Individual cirrus cloud formations can be the remnants of anvil clouds formed by thunderstorms. In the dissipating stage of a cumulonimbus cloud, when the normal column rising up to the anvil has evaporated or dissipated, the mat of cirrus in the anvil is all that is left.
Contrails
Contrails are a manmade type of cirrus cloud formed when water vapor from the exhaust of a jet engine condenses on particles, which come from either the surrounding air or the exhaust itself, and freezes, leaving behind a visible trail. The exhaust can also trigger the formation of cirrus by providing ice nuclei when there is an insufficient naturally-occurring supply in the atmosphere. One of the environmental impacts of aviation is that persistent contrails can form into large mats of cirrus, and increased air traffic has been implicated as one possible cause of the increasing frequency and amount of cirrus in Earth's atmosphere.
Subforms
Species
Cirrus Fibratus clouds appear as thin and fibrous looking. Noticeably, they are the most common type of cirrus cloud. They might indicate windy weather, since they are mostly formed by wind shear on higher altitudes.
Cirrus Uncinus clouds appear as thin and fibrous like, except that they always have a hook or curl on the tip.
Cirrus Spissatus clouds are the highest clouds of the main cloud genera. They may form in the higher tropopause or even at the lower stratosphere. They are dense and opaque, not allowing the light of the sun or moon to pass through. They are more common on the anvils of cumulonimbus clouds.
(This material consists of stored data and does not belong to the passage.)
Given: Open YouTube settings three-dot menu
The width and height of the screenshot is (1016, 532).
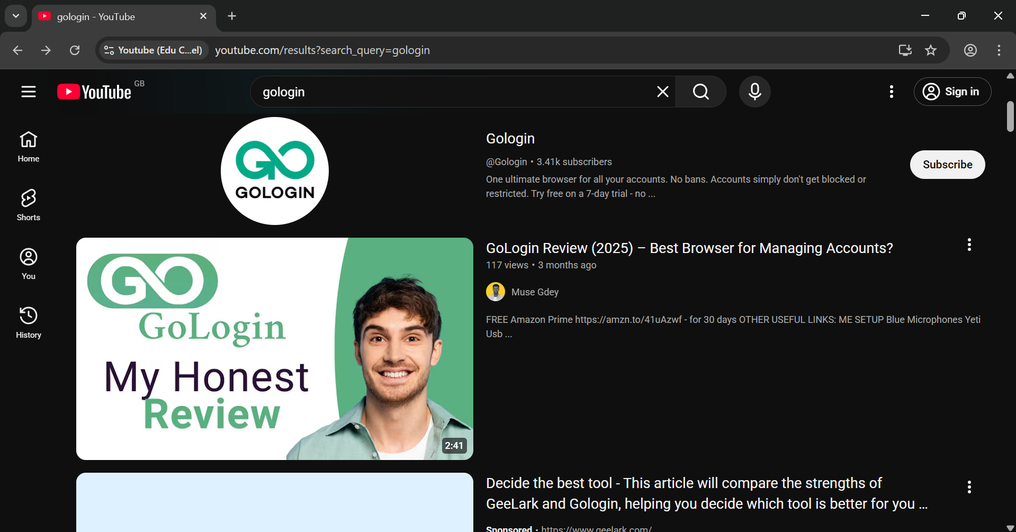Looking at the screenshot, I should click(892, 92).
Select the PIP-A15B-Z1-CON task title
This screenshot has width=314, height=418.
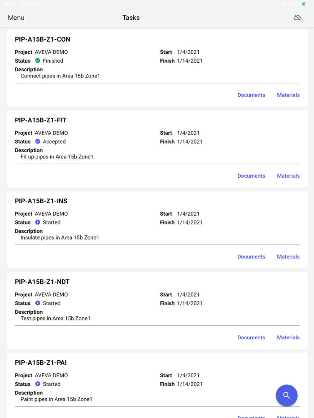point(43,39)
Cirrus Floccus is derived from Latin, which means "lock of wool" or cirrus with ragged bases. They are not to be confused with cirrocumulus floccus since they are larger than cirrocumulus and mostly are isolated. A precipitation-based supplementary feature virga is mostly visible, which makes it easier to distinguish the difference between cirrocumulus floccus and cirrus floccus.
Cirrus Castellanus is derived from Latin, which means "castle" or round turrets. They indicate that atmospheric instability is occurring on the higher altitudes of the troposphere. They appear as tall clouds that originate from a flat base.
Opacity-based Varieties
Cirrus clouds are translucent and so have no opacity-based varieties; only one species is opaque, which is cirrus spissatus.
Pattern-based Varieties
Cirrus Intortus clouds is derived from Latin which means "twisted", or "wound". These clouds appear twisted, or simply, intorted.
Cirrus Vertebratus clouds, resembling the appearance of bones as hinted by the word "vertebratus". They look more like fish bones, with fibrous lines that originate from one which resembles the appearance of fish bones.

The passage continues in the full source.